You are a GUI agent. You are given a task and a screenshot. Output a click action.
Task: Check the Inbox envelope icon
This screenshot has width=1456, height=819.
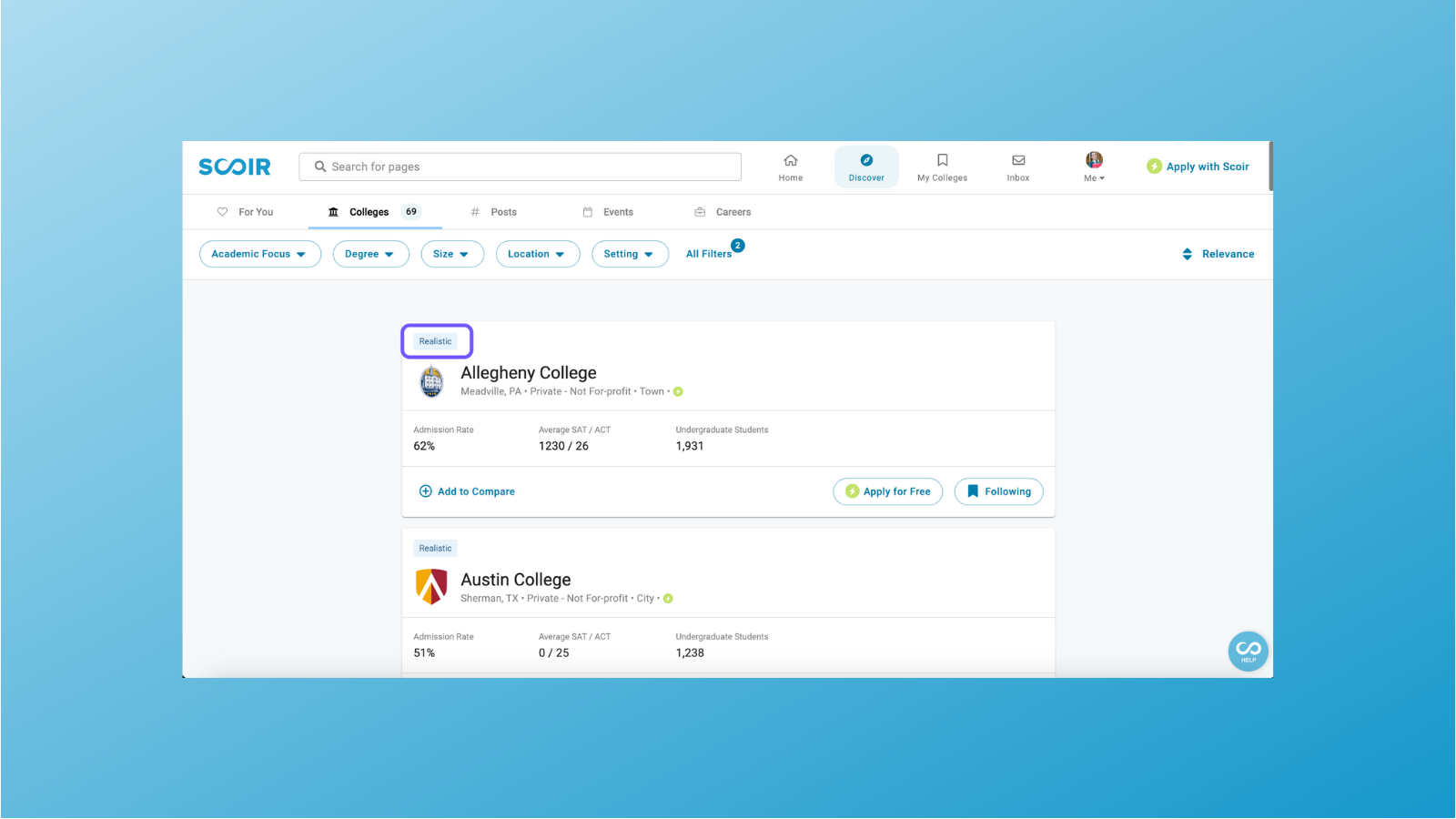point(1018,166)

++++

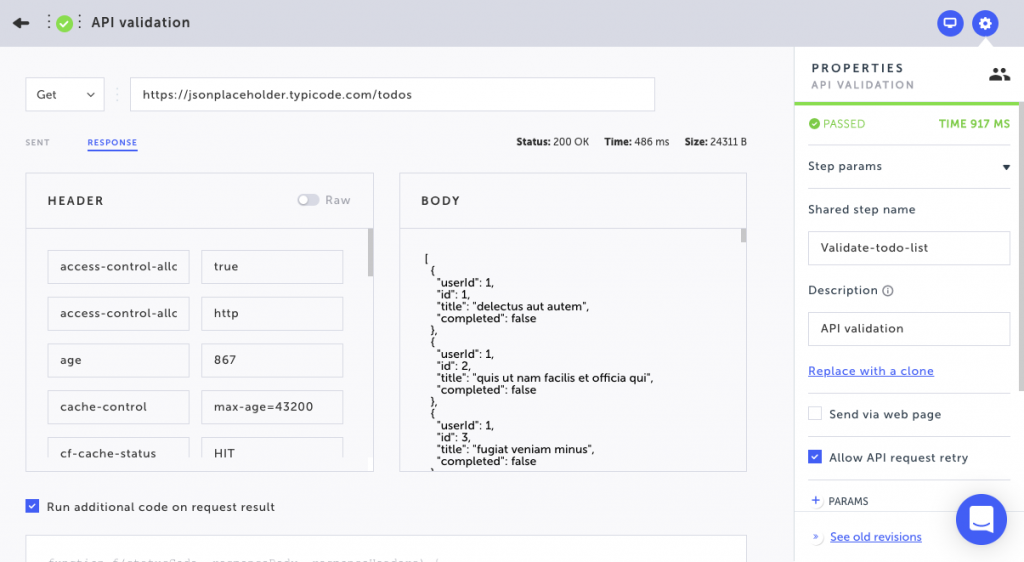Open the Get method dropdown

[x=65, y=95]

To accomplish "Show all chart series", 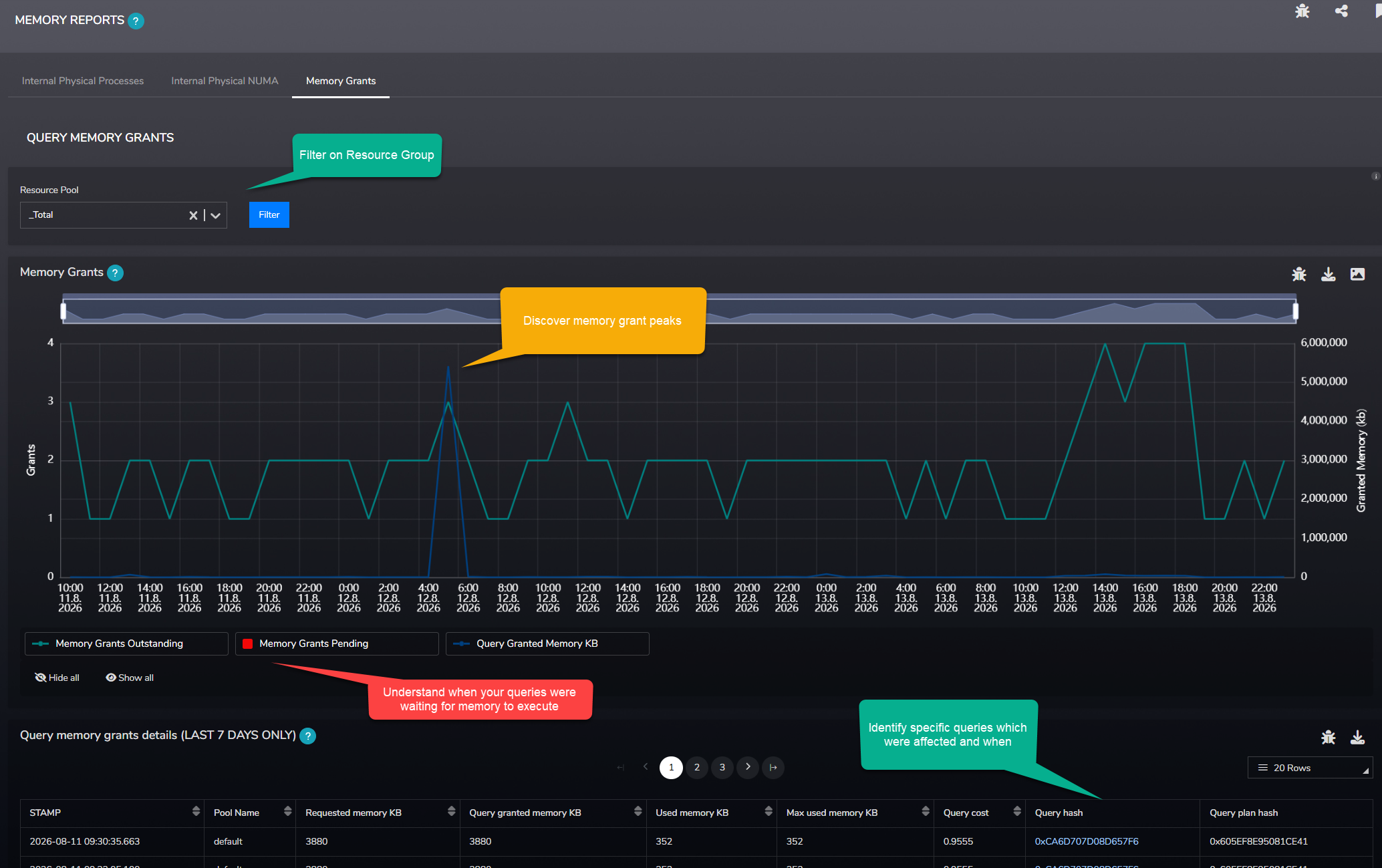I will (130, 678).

++++

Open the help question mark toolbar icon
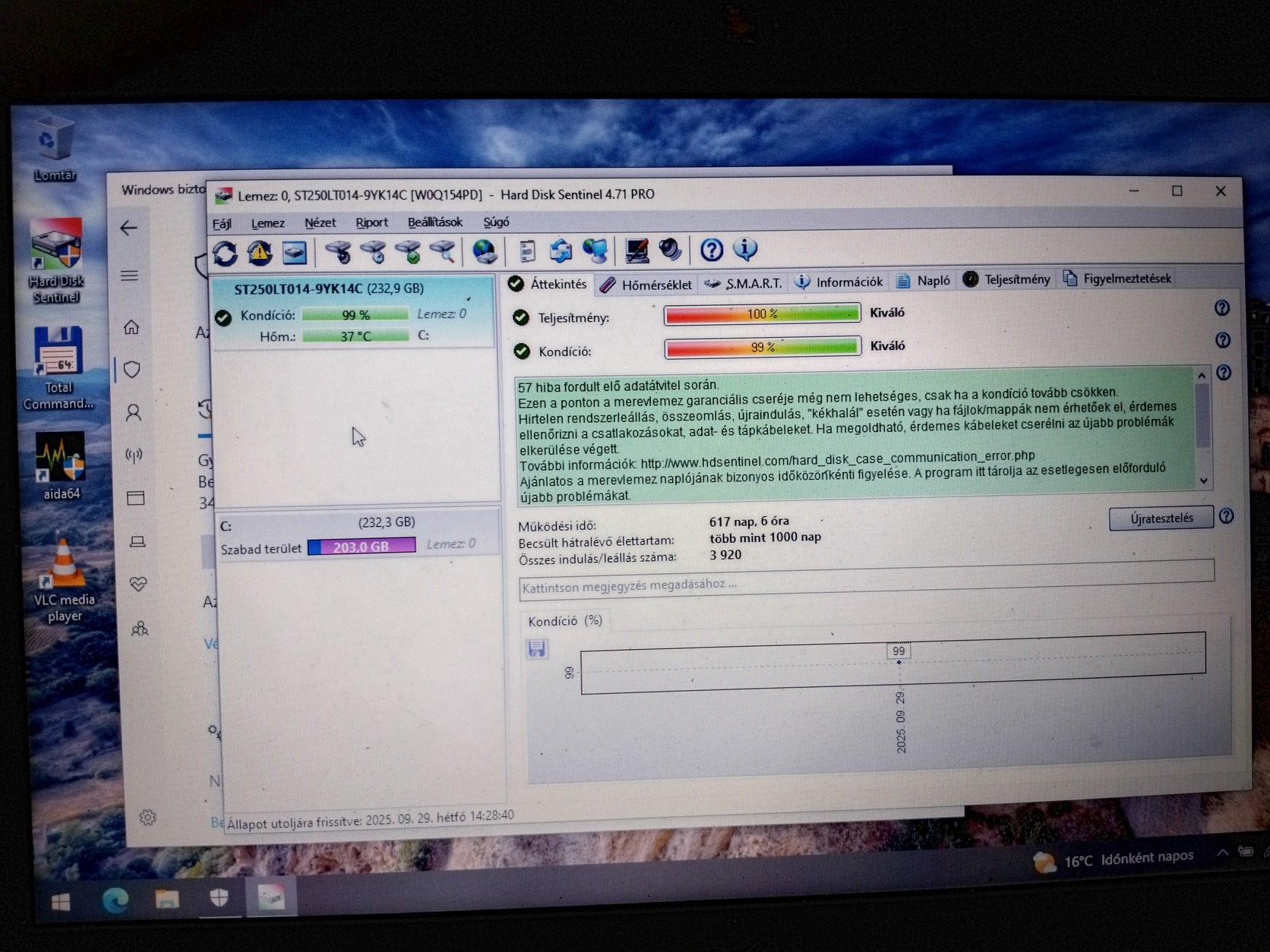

++++

Zredaguj wiersze od tego, w którym stoi „You are a GUI”, do tego, w którym stoi „point(1018,166)”, włącznie z oboma. Zamień w nich „Inbox” na „Archive”, resztę zostaw bez zmian i pomiń obrazy.

#### PEŁNA ODPOWIEDŹ:
You are a GUI agent. You are given a task and a screenshot. Output a click action.
Task: Check the Archive envelope icon
This screenshot has width=1456, height=819.
point(1018,166)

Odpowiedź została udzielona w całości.